Now this, my bet, is an easier one to win because Australia hasn’t had a recession since 1991 and currently has gone 100 quarters without one. The world record apparently is held by The Netherlands at 103 quarters. And Steve’s argument rests on our high debt to GDP ratio — not the Government’s, but ours as households.
As of the third quarter of 2015, we had the world’s most indebted household sector relative to GDP, according to LF Economics’ analysis of national statistics.
Then we had around $2 trillion in unconsolidated household debt relative to $1.6 trillion in GDP. Australia’s ratio was 123.08% and it would be higher now.
When you put private and government debt together, the figures look even scarier.
Given we have so much debt, there is a really important goal: avoid recession. You see, the key statistic that Steve waves at us is household debt to Gross Domestic Product (or GDP) and while the country probably looks at these three letters with the enthusiasm as they do to the word “superannuation”, it’s vital to our economic health and happiness and me being able to claim an expensive Chinese meal at Hakkasan restaurant in London. (Last time I was with Steve in London, he took me to a ‘low joint’ that I paid for, so he owes me!)
Back to GDP and the election. You have to understand that if we grow as Malcolm has promised, then that percentage of debt to GDP can fall.
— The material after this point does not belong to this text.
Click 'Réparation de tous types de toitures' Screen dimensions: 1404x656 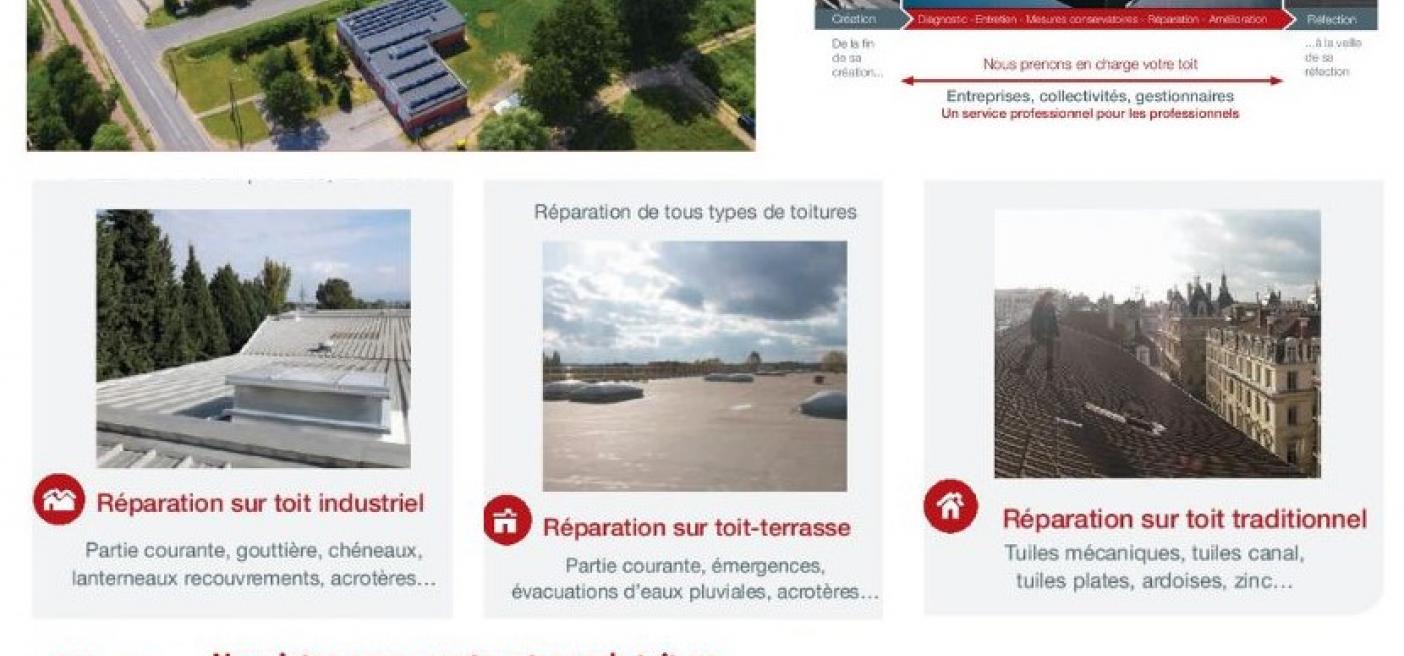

This would help the private debt to GDP ratio, and similarly, it would work on reducing the Government’s debt to GDP ratio, which is 36.8%. This is one of the lowest in the Western World, despite the fact that our interest bill is over $1 billion!
In the past when I’ve argued with Steve Keen about house price collapses, I made the point that if we can avoid a recession and therefore rising unemployment, then we could see house prices easing rather than slumping like they did in the US post-2008 and the GFC.
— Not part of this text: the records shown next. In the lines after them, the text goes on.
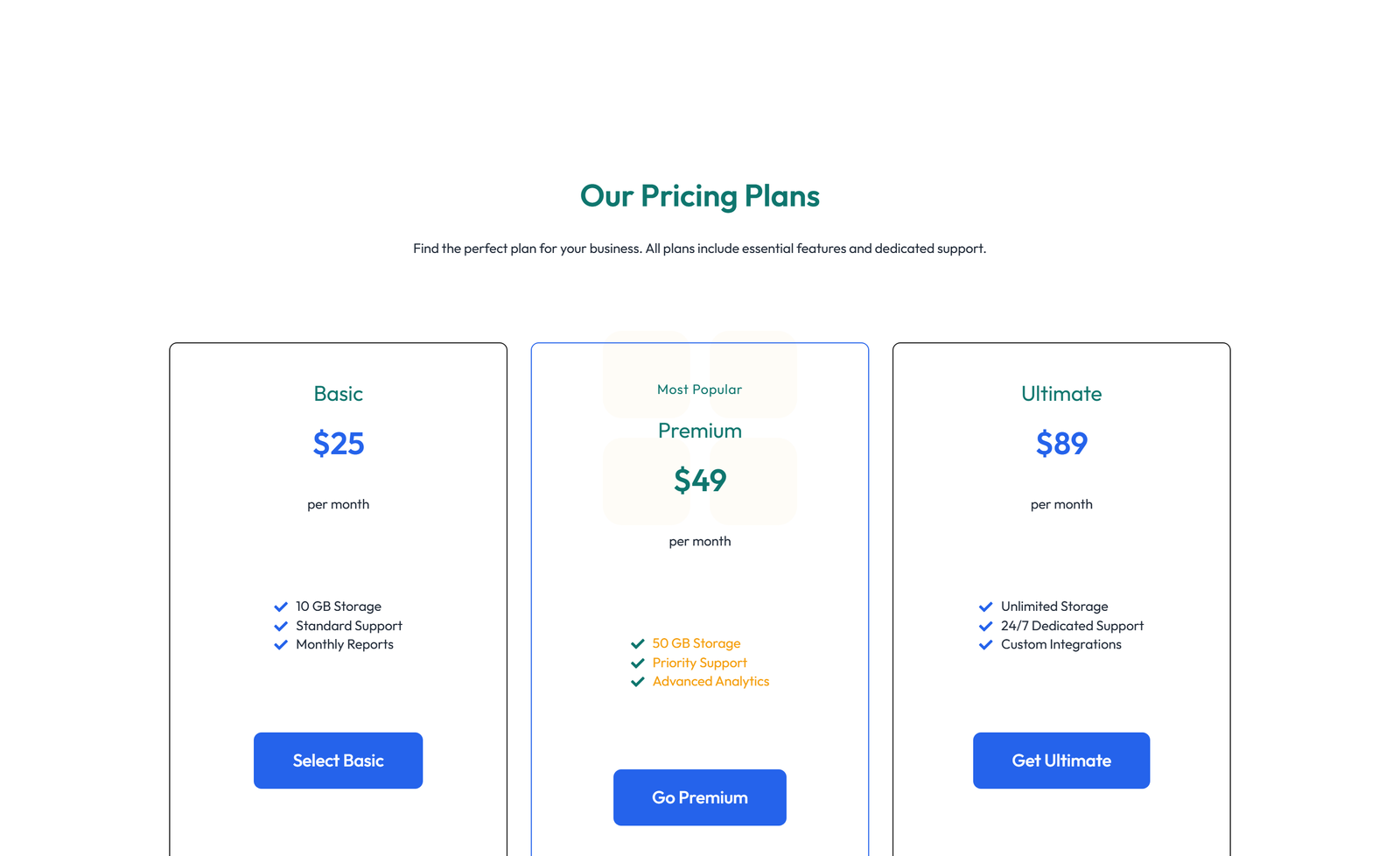Click the checkmark next to Unlimited Storage
This screenshot has height=856, width=1400.
(986, 606)
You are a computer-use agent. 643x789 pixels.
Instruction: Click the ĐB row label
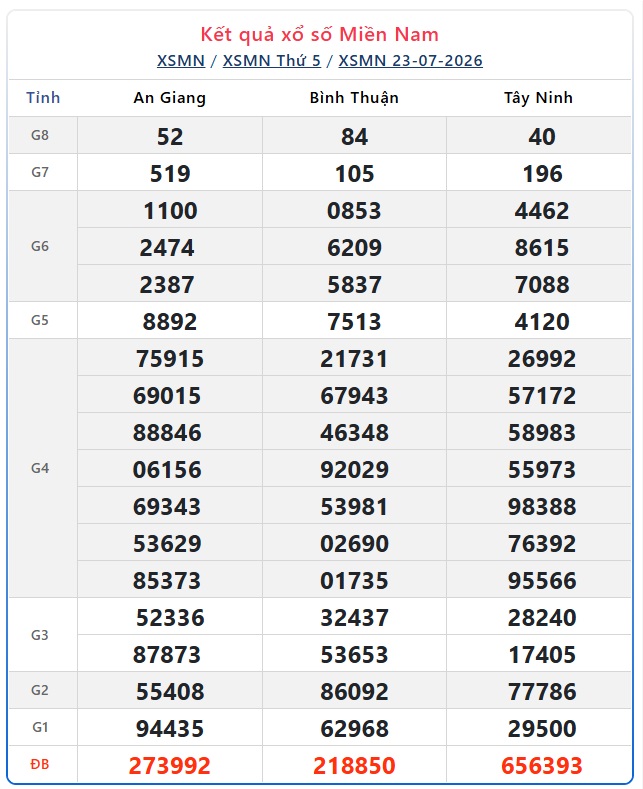coord(40,764)
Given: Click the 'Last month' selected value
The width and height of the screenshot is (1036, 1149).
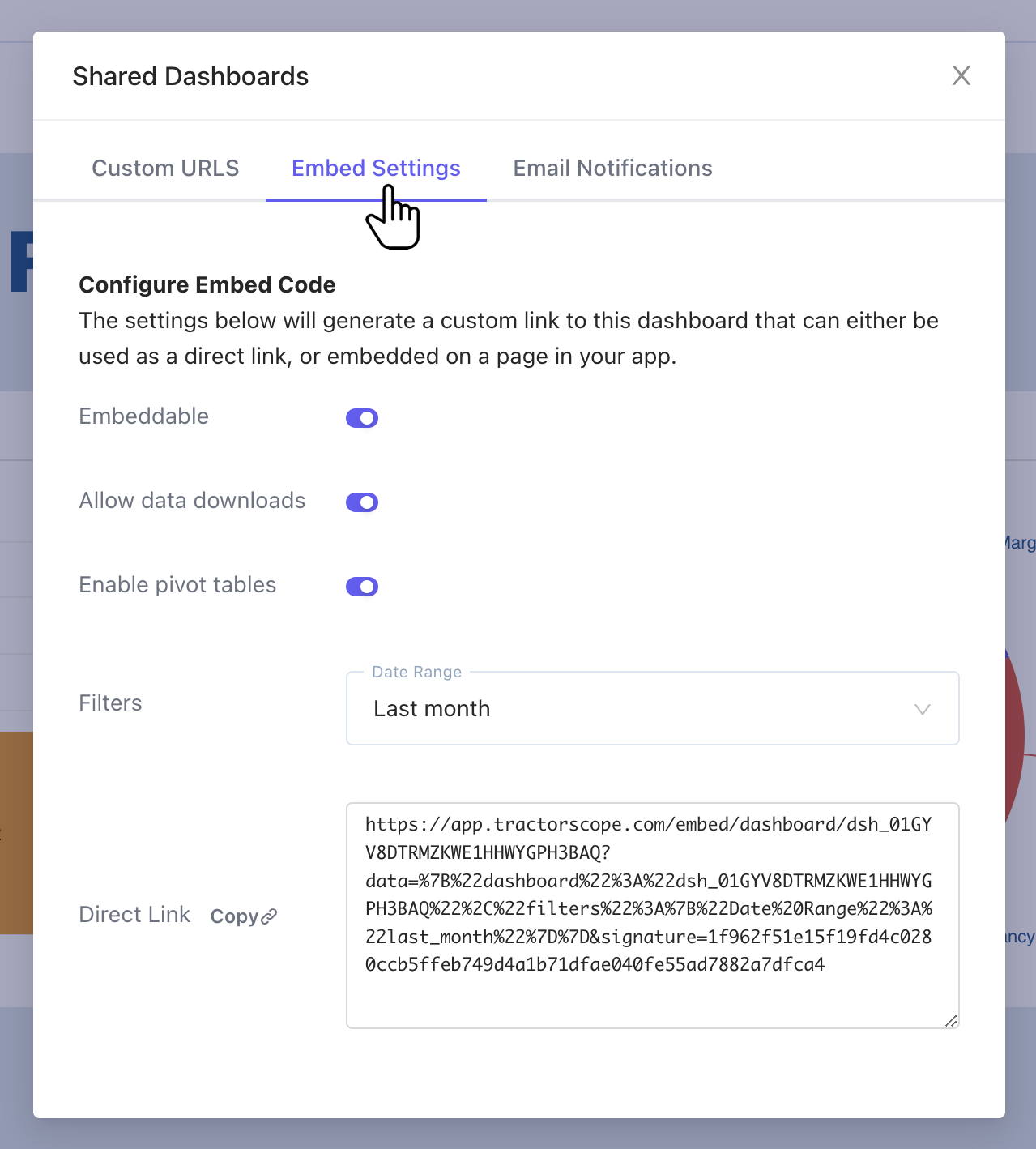Looking at the screenshot, I should (x=432, y=709).

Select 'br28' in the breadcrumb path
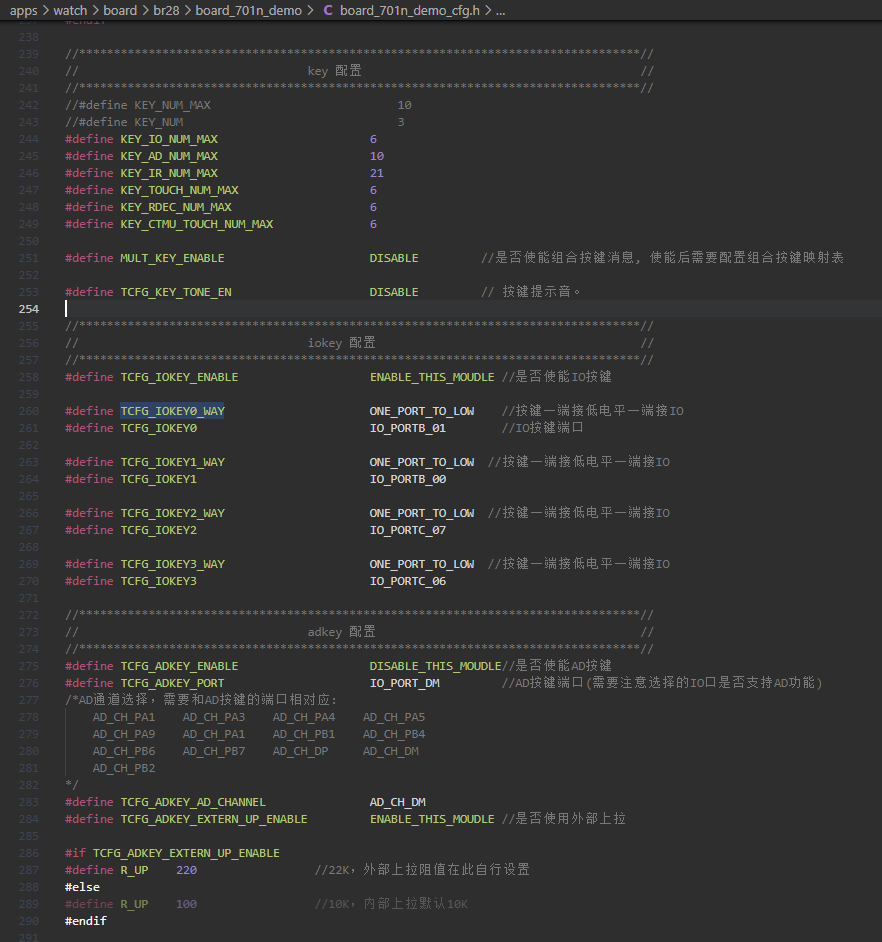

That’s why on Saturday we need a Government to win that is more likely to encourage business investment, attract foreign investment and work on tax cuts to stimulate both business and consumer confidence, along with greater economic activity. What I’m describing is the growth of GDP and while I don’t think this Labor Party is recklessly irresponsible with Chris Bowen in the Treasurer’s seat, I don’t think at this time in our economic cycle that we need to rattle business.
One of the biggest concerns economists have right now about the Australian economy is the low level of business investment, following the collapse of the mining boom investment phase. We need investment to create jobs and pump up GDP.
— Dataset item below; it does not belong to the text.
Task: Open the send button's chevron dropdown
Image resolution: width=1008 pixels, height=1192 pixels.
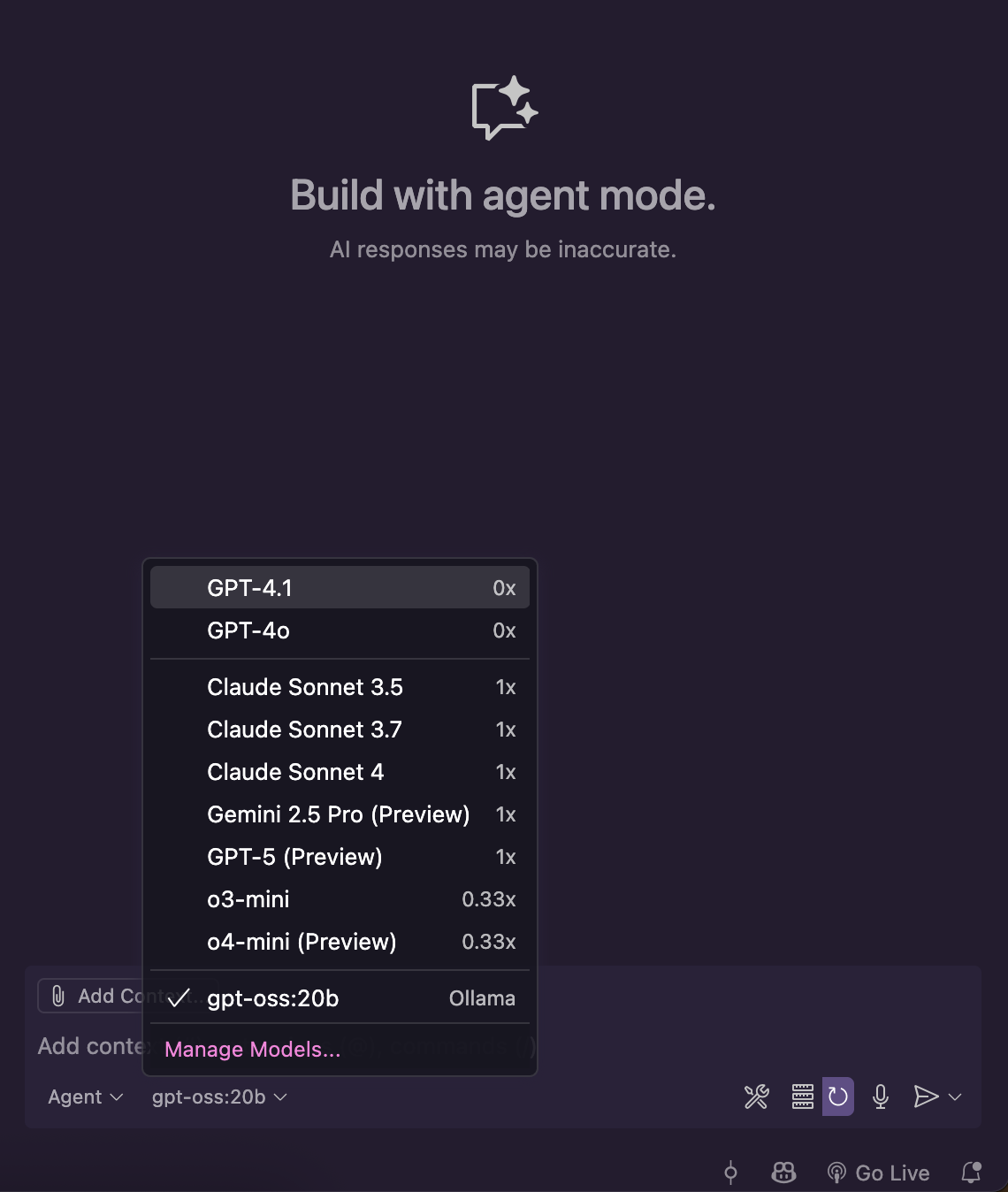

And happily with the latest business investment reading, which was not great, there was a little ray of sunshine.
This was the headline the ABC used when we got our last investment numbers: “Capex: Business investment slumps more than expected, but outlook improves.”
Yep, the troublesome business investment area, badly affected by the mining boom petering out, showed that the second estimate of investment for 2016/17 is $89.2 billion, up 6.3% on the first estimate and the second best lift for an equivalent period in eight years.
I know a lot of people have been disappointed with Malcolm since he got rid of his ABC-friendly brown leather jacket to play PM, and pretty ordinarily too. However, business has liked him, with the NAB’s business conditions survey reading looking very promising. "The survey is suggesting further improvement for the non-mining sectors going into the second quarter, with some evidence that growth is becoming more broad-based," NAB chief economist Alan Oster said.
"Overall, business conditions were unchanged at +10 index points in May, which is well above the long-run average of +5.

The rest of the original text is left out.